Screenshot grounding data:
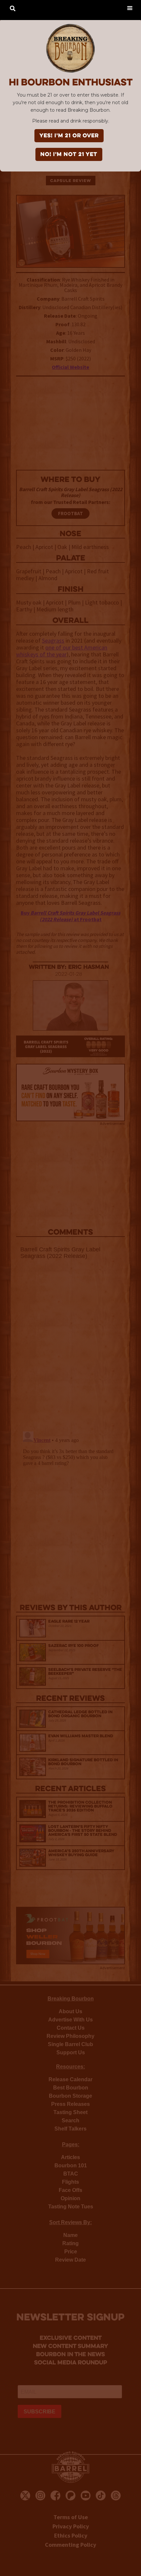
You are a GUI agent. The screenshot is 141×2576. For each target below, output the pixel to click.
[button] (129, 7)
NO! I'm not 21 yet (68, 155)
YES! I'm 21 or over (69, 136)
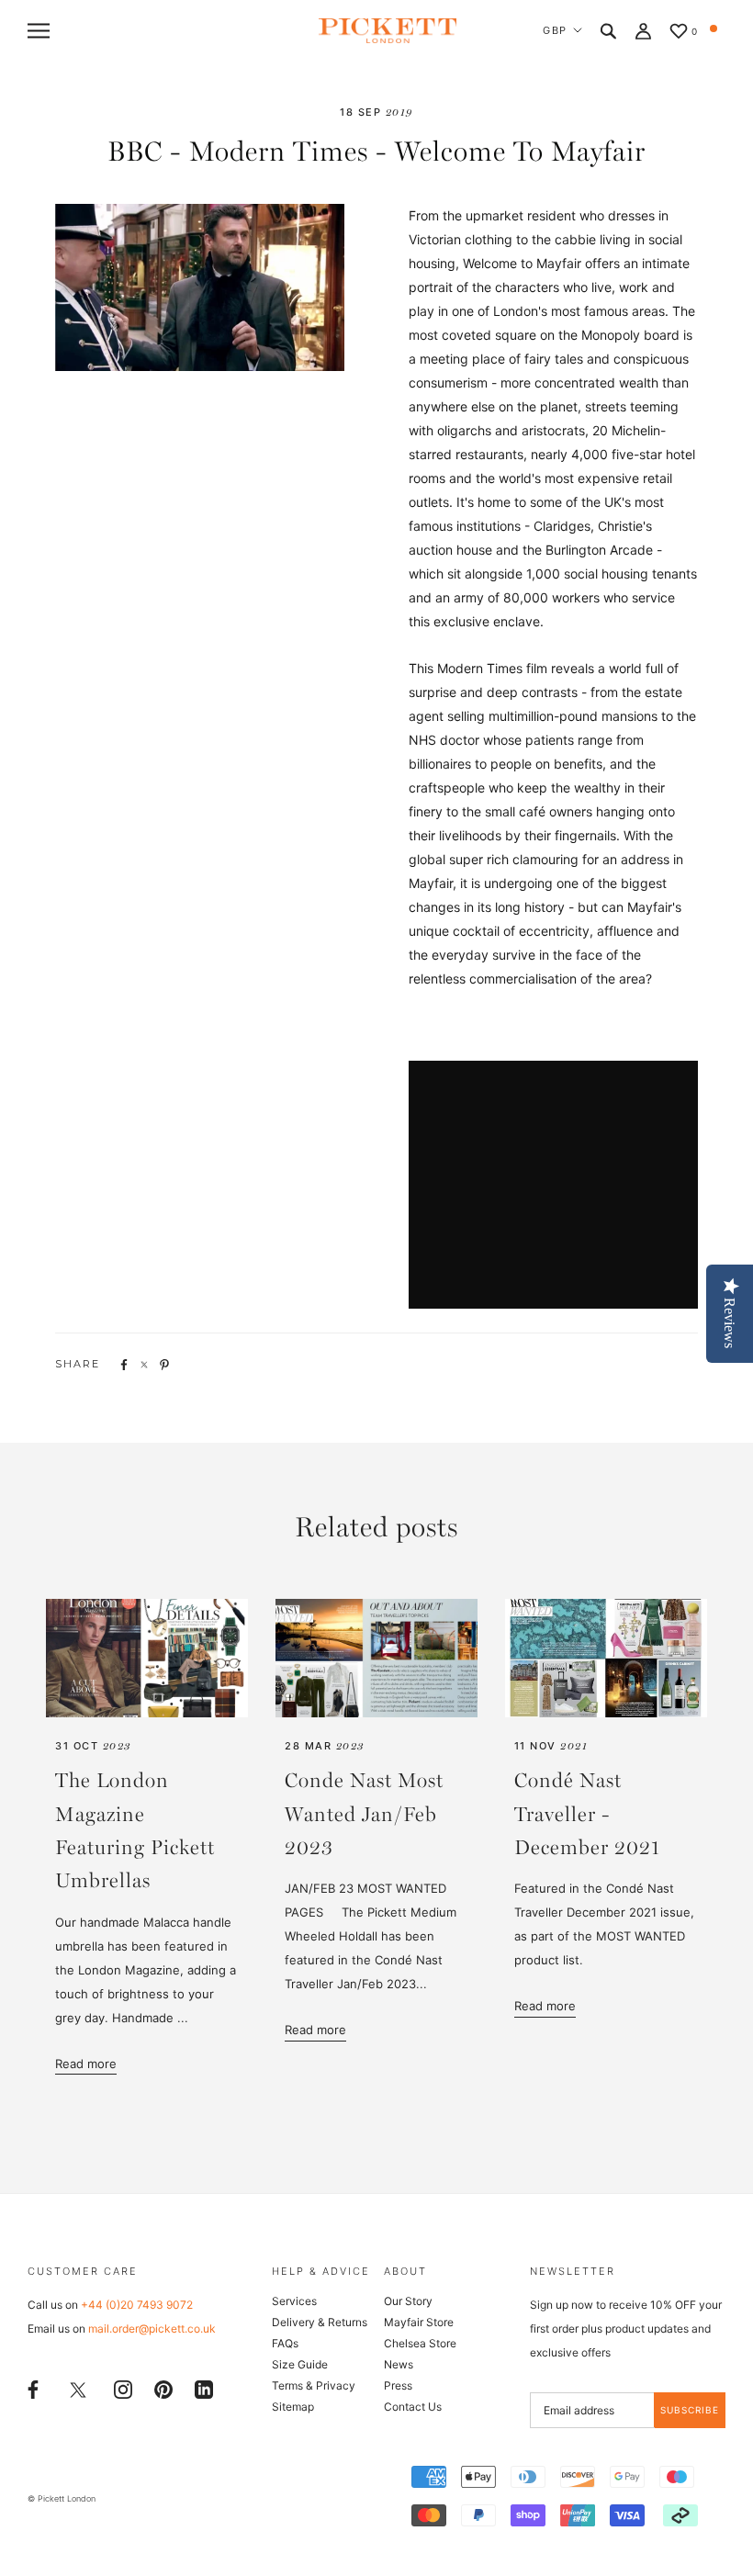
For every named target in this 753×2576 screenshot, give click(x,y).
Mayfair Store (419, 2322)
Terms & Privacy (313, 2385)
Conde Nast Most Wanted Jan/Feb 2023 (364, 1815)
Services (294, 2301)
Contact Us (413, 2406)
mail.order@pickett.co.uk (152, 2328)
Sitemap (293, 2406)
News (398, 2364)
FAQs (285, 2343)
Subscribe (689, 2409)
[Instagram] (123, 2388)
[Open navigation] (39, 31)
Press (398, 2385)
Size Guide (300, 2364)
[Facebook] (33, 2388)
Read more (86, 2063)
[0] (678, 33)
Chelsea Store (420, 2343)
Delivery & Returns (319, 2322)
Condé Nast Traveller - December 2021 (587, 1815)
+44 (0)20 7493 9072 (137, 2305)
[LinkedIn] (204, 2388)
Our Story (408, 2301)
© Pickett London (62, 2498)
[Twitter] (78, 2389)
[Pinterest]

= Your instructions =
Write out every line above exactly, minus images.

= Answer to this problem =
You are a GUI agent. The screenshot is 141×2576. For each target below, output the pixel to click.
[button] (129, 7)
NO! I'm not 21 yet (68, 155)
YES! I'm 21 or over (69, 136)
For every named target in this 753×2576 screenshot, give click(x,y).
Mayfair Store (419, 2322)
Terms & Privacy (313, 2385)
Conde Nast Most Wanted Jan/Feb 2023 (364, 1815)
Services (294, 2301)
Contact Us (413, 2406)
mail.order@pickett.co.uk (152, 2328)
Sitemap (293, 2406)
News (398, 2364)
FAQs (285, 2343)
Subscribe (689, 2409)
[Instagram] (123, 2388)
[Open navigation] (39, 31)
Press (398, 2385)
Size Guide (300, 2364)
[Facebook] (33, 2388)
Read more (86, 2063)
[0] (678, 33)
Chelsea Store (420, 2343)
Delivery & Returns (319, 2322)
Condé Nast Traveller - December 2021 (587, 1815)
+44 (0)20 7493 9072 (137, 2305)
[LinkedIn] (204, 2388)
Our Story (408, 2301)
© Pickett London (62, 2498)
[Twitter] (78, 2389)
[Pinterest]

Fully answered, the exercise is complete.